The Baron's an NPC. The DM runs the NPCs. Thus, if the Baron did something then by extension I as DM did it.
This just seems confused.
If the Baron does something, that doesn't mean the GM did that thing. Sauron killed Elendil. Tolkien wrote a story about Sauron killing Elendil.
In terms of the relatonship between backstory, GM narration thereof, and the way that play of the game works, the GM can just as easily narrate that the Baron did such-and-such
as part of narrating the consequence of a player's failed check, as decide on it secretly in advance and then use that decision as the basis for deteriming that the player's action declaration for his/her PC fails.
The GM is doing quite different things in each case, but what the baron did remains the same in either case. This is why it is helpful to analysis to distinguish the doings of (real) GMs from the doings of (imaginary) NPCs. If we don't, it's very hard to talk coherently about what is driving the game: we end up with assertions like "The baron cause such-and-such to happen in the game", when the baron in fact (being imaginary) exercised no causal power on anyone ever.
This point is pretty well recognised when it comes to alignment and characterisation - ie most RPGers recognise that "I was playing in character" isn't a good reason to explain anti-social play, because the character isn't real, and it is the
player who has to take responsibility for the choices s/he made.
Exactly the same point applies in other contexts too. The fiction doesn't write itself. It gets written by someone, via some process. And we can't identify or talk about that process if all we talk about are the imagined causal powers of imaginary people.
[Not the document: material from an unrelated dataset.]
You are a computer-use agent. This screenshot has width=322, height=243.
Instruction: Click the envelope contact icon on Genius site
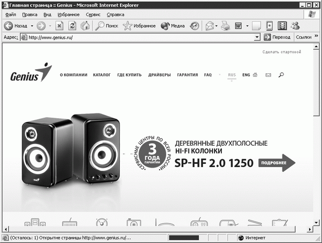(x=269, y=75)
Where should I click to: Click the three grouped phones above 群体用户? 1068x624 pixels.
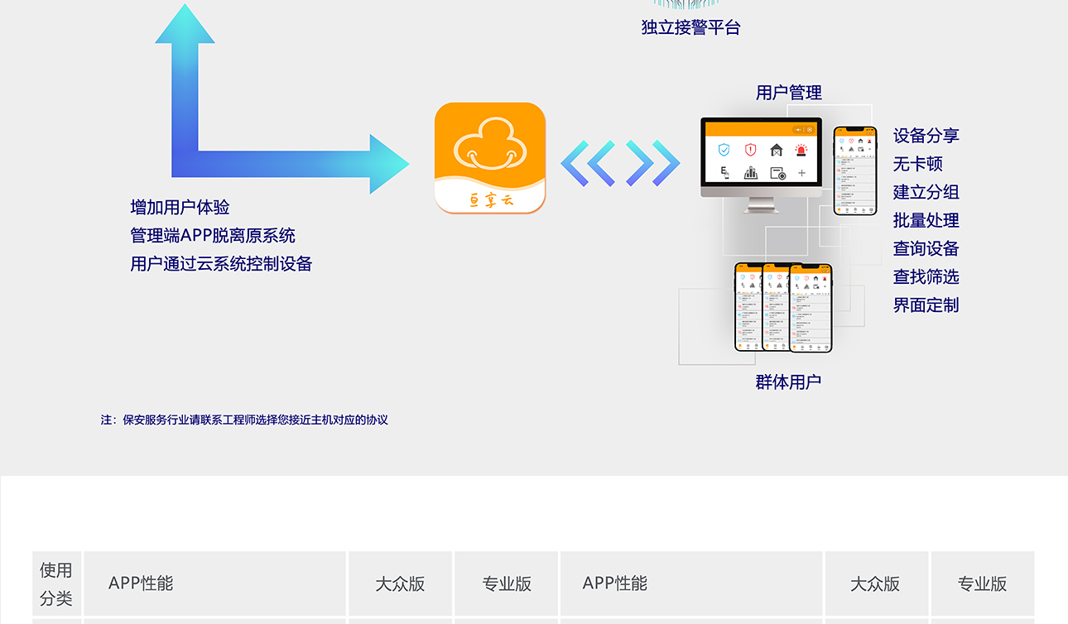coord(783,307)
A book author, playwright or screen-writer has the huge advantage of knowing where the end will be before they start, and of knowing or alone determining the path taken to get there. This gives them the ability to write whatever bits strike their fancy and then tie those bits together later. The reader/viewer obviously doesn't know any of this, they just get to enjoy the finished product.
<snip>
What this forces, however, is a different approach to authorship (usually) by the DM; in that this world or setting the PCs are bashing around in has to be robust enough to withstand what they do to it, it has to be internally consistent and maintain that throughout, and it has to be alive in that it's constantly changing no matter what the PCs do to it.
<snip>
So, while in an authored work it's (usually) easy to see the cause-and-effect in the end even if they weren't authored in that order, in an RPG the cause has to be in place first to both allow for the effect to happen later and - in some situations - allow the cause to itself be noticed and interacted with. And that's the DM's job.
None of this is "forced".
The setting doesn't have to be "constantly changing" - until the PCs visit place X, I as a GM don't even have to turn my mind to it. And when they do, I can make up or drop in whatever seems reasonable - and if they never come back to place X again, that's the end of it. And for X to be "robust enough" to withstand what the PCs do to it, all I need is a few key descriptions and some action resolution mechanics.
Pages of backstory simply aren't necessary to any of this.